As a member of the executive committee of MiBio, Amy Shaub Maddox, together with colleagues Dale Ramsden (Director), Ben Major and Jean Cook, is pleased to announce the funding of a new NIH T32 Training Program in Cell Biology: Mechanistic, Interdisciplinary Studies of Biological Systems. MiBio will provide enriching training experiences including a cross-campus curated seminar club, a retreat, a symposium, IDP-check-up mentoring, and an interactive Ask-an-Expert platform.

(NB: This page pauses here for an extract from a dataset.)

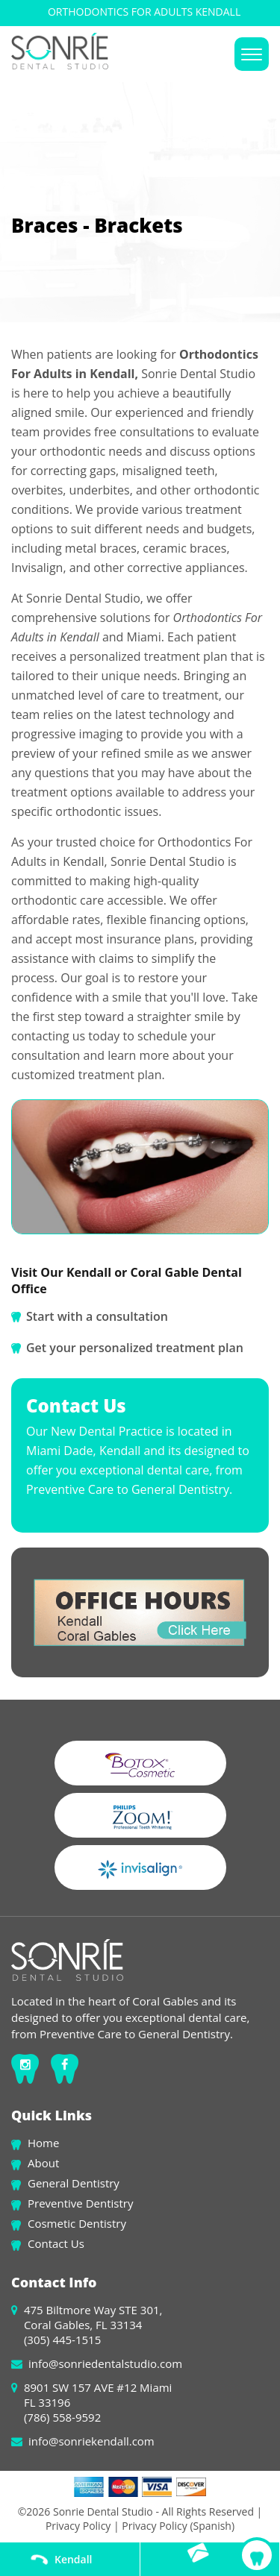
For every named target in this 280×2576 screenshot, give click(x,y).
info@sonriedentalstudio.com (105, 2363)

Anna Glasgow, who teaches middle school science in Carrboro, NC, was awarded a Kenan Fellowship from the Kenan Fellows Program for Teacher Leadership. Amy’s NSF grant supports the selection and hosting of one fellow each summer. During her 3 weeks in the lab, Anna will learn about the use of C. elegans as a model animal for cell and developmental studies. Hands on experience with worms and the biology of asymmetric cell divisions and cell differentiation will help Anna integrate these concepts with her curriculum on cell division and cancer.
Paul was awarded a prestigious Whitman Fellowship by the Marine Biological Labs. We will spend the summer comparing and innovating different light imaging modalities, peering at new and familiar animal samples, and hearing about the hottest ongoing research from other visiting scientists at this science utopia on the southern tip of Massachusetts’ Cape Cod.
So many awesome undergrads were associated with the MDX labs the past semester, it took us two evenings to celebrate them all. Some graduated UNC the other day; others will be back for more high quality research. Thanks, Sean, Cole, Ricky and Ethan! (Nick, Adam, Connie, Becca, Shilpa, Jake, Young and Kishan not pictured here.)